▶ Required tasks
[A] According to the episode summary at the top of the Man with a Plan transcript, where did Adam arrange for the kids' presents to be sent?
[B] Pick up the Man with a Plan transcript after its final line and continue the scene.

▶ Document extract
....
Man with a Plan (2016–…): Season 1, Episode 7 - Winter Has Come - full transcript

It's Christmas time and Adam is worried that Andi will go nuts with the preparations which he will have to help her with. So to get out of it, he orchestrates a plan for them to go to her parents. And it appears to work till a snow storm hits and they are stuck. When Andi finds out what he did, he ends up in the dog house. But they have a bigger problem, Adam arranged for the kids' presents to be sent to their grand parents so they have nothing to give them. So Adam tries to find replacement presents.

Okay, here's the deal...

if we plug these in and they light up,

we got to spend the
afternoon untangling them.

If they don't, we can chuck
'em and watch the game.

Yeah. I know what I'm rooting for.

Yeah.

- Aw...
- Aw...

- Hey...!
- Hey...!

- Yeah!
- Yeah!

- Aw...
- Aw...

- Hey...!
- Hey...!



(laughs)

I think we celebrate that
with a Christmas beer.

Hey, remember when we used to help
Dad untangle the Christmas lights?

Yeah. That's where I
learned all my swear words.

He'd start with a couple a couple
frickin' frackin's, and then he'd

move on to the good stuff.

ANDI: Hey.

- Hey, honey.
- (gasps)

Oh, look at the lights.

It's exciting!

It's the time to deck the
halls and jingle some bells.

- Don, you remember Christmas Andi.
- Yeah.

She's just like regular
Andi, except if someone

popped off her head and stuffed her



full of snowflakes and speed.

I can't help it... it's
my favorite time of year.

Oh, which reminds me. For our
Christmas pictures this year,

we're all gonna wear matching sweaters

for maximum cuteness.

I smell a trip to Sweater Barn.

Oh, Sweater Barn!

Great idea, Don. Thanks!

Yeah, thanks, Don.

- Well, at least it's not Candle House.
- Oh!

Candle House! Thank
you for reminding me.

- You did that one to yourself.
- Yeah.

Okay, honey,

you know I love Christmas Andi, okay,

but I don't want you making
yourself crazy, all right?

Christmas is still three weeks away,

and you're already at level eight.

That's okay, I can go
all the way to a hundred.

Okay. Well, I'm off to the craft store.

I can't believe I let our
glitter supply get this low.

Look, hey, hey, hey, before you
go, just think about this, okay?

You're back to work now, we
both have a lot on our plates...

maybe we should just dial
it back a little this year.

- Dial it back?
- Mm-hmm.

Oh, no, we have to amp it up

because I'm back at work.

Look, I... I want the kids to know that

I may have a job now, but
my heart is still at home,

covered with tinsel.

So that's a no on dialing it back?

Look, I know it's a lot,

but... look, on Christmas morning

when those kids come
running down those stairs

to open their presents,
it's-it's magical.
....
▶ Data extract
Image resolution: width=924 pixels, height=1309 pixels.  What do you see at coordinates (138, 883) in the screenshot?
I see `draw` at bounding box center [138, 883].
....
▶ Results for each task
[A] To their grandparents.

[B]
It's my magical moment,

and it makes all the hard work worth it.

Hey, if you really want
to amp up Christmas,

I suggest a trip to Decoration Station.

Oh, I love that place!

5,000 square feet

of things to hang on a tree.

The choices will bring
Adam to his knees.

What are you doing?

I'm trying to send you to
some more boring stores,

'cause I think it's funny.

- Aw...
- Aw...

You guys better untangle those.

DON: Andi's on

a holiday roll, man.

You got some tough weeks ahead of you.

Yeah, but she loves it.

Happy wife, happy life.

Happy husband...

It's so unimportant nobody
even tried to rhyme it.

You know,

there is a way out of this...
outsource it. Fix it so that

you guys spend Christmas
with one of the grandparents.

Let them do all the work.

Well, we can't go to our folks.

Things are weird between Mom and Andi

since she caught Andi
staring at her chin whisker.

You could strum a
guitar with that thing.

But you know what?

Andi's parents could work. Yeah, I mean,

they're both active,
they're both clean-shaven...

and they're both

as crazy about Christmas as she is.

You know, they'd do all the prep.

It'd take a lot of pressure off Andi.

And less work for you.

Yeah, don't think I didn't notice that.

Mm, I don't know, though, you know.

If I suggest it, she's
gonna know I have an angle.

She's smart, Don... it's
her only bad quality.

You don't suggest it to Andi.

Call her parents, say
the grandkids miss them,

sit back, let it happen.

It's like taking candy

from... a really old baby.

I love this idea.

I'm gonna call them right now.

I'm right here if anything goes wrong.

You haven't moved all day.

True.

Frank. It's Adam.

How's things in Virginia Beach?

You guys getting ready for Christmas?

Yeah, the kids sure would
love to see you this year.

Huh? Spend Christmas at your place?

I'm in. But run it by Andi.

Yeah, but say it came from you;
don't tell her it was my idea.

Why? U-Uh...

Hold on a sec.

Why?

Just hang up.

Uh, because I want you guys to
get credit for this great idea.

Yeah.

(chuckles): Okay. Oh.

Ho-ho-ho to you, too.

Hey, um, my folks just called.

They want us to go to
Virginia Beach for Christmas.

What?

That's out of the blue.

Yeah, but we should
just stay here, right?

Definitely, yeah.

On the other hand...

you know, now that I'm thinking
about it for the first time...

it might make your life easier.

You know, you said you
wanted an amped-up Christmas

and you know your parents
go Christmas crazy.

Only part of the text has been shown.